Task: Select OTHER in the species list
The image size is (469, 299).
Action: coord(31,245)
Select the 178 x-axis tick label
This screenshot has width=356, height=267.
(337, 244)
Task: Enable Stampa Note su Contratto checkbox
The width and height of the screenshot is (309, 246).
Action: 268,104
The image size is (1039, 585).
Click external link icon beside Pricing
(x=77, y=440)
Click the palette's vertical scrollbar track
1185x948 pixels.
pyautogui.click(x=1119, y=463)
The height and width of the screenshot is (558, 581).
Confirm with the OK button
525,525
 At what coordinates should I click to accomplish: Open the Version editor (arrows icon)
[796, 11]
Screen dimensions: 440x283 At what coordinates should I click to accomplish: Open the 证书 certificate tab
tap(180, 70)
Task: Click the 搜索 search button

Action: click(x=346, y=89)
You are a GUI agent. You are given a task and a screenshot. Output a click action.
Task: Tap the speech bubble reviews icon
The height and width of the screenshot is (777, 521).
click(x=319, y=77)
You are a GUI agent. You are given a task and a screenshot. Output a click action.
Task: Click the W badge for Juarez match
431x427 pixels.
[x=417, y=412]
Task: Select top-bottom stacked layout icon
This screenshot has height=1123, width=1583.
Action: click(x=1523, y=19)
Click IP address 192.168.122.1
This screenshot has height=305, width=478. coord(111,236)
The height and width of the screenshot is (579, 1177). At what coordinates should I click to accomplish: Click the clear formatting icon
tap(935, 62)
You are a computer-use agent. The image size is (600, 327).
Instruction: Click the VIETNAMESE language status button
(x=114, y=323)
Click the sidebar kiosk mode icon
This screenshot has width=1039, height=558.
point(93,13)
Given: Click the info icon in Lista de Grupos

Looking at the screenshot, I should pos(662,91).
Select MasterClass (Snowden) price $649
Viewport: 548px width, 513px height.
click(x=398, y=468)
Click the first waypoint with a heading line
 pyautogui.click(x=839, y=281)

+-------+

Update all of the lines above by replacing each "icon" with "symbol", and leave the rest unchanged.

EXERCISE ANSWER -
Task: Select OTHER in the species list
The image size is (469, 299).
Action: coord(31,245)
Select the 178 x-axis tick label
This screenshot has width=356, height=267.
(337, 244)
Task: Enable Stampa Note su Contratto checkbox
The width and height of the screenshot is (309, 246).
Action: 268,104
The image size is (1039, 585).
Click external link symbol beside Pricing
(x=77, y=440)
Click the palette's vertical scrollbar track
1185x948 pixels.
pyautogui.click(x=1119, y=463)
The height and width of the screenshot is (558, 581).
Confirm with the OK button
525,525
 At what coordinates should I click to accomplish: Open the Version editor (arrows symbol)
[796, 11]
Screen dimensions: 440x283 At what coordinates should I click to accomplish: Open the 证书 certificate tab
tap(180, 70)
Task: Click the 搜索 search button

Action: click(x=346, y=89)
You are a GUI agent. You are given a task and a screenshot. Output a click action.
Task: Tap the speech bubble reviews symbol
The height and width of the screenshot is (777, 521).
click(x=319, y=77)
You are a GUI agent. You are given a task and a screenshot. Output a click action.
Task: Click the W badge for Juarez match
431x427 pixels.
[x=417, y=412]
Task: Select top-bottom stacked layout symbol
This screenshot has height=1123, width=1583.
Action: click(x=1523, y=19)
Click IP address 192.168.122.1
This screenshot has height=305, width=478. coord(111,236)
The height and width of the screenshot is (579, 1177). At what coordinates should I click to accomplish: Click the clear formatting symbol
tap(935, 62)
You are a computer-use agent. The image size is (600, 327).
Instruction: Click the VIETNAMESE language status button
(x=114, y=323)
Click the sidebar kiosk mode symbol
This screenshot has width=1039, height=558.
point(93,13)
Given: Click the info symbol in Lista de Grupos

Looking at the screenshot, I should pos(662,91).
Select MasterClass (Snowden) price $649
Viewport: 548px width, 513px height.
click(x=398, y=468)
Click the first waypoint with a heading line
 pyautogui.click(x=839, y=281)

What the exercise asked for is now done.